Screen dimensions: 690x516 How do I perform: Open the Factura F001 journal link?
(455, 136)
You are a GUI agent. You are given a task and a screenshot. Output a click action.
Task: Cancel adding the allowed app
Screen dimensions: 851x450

------

» **YOUR GOAL**: Identify every line in the entries above that contains the word "dimensions", and copy each such line in full.

» **REPLY**:
Screen dimensions: 690x516 How do I perform: Open the Factura F001 journal link?
Screen dimensions: 851x450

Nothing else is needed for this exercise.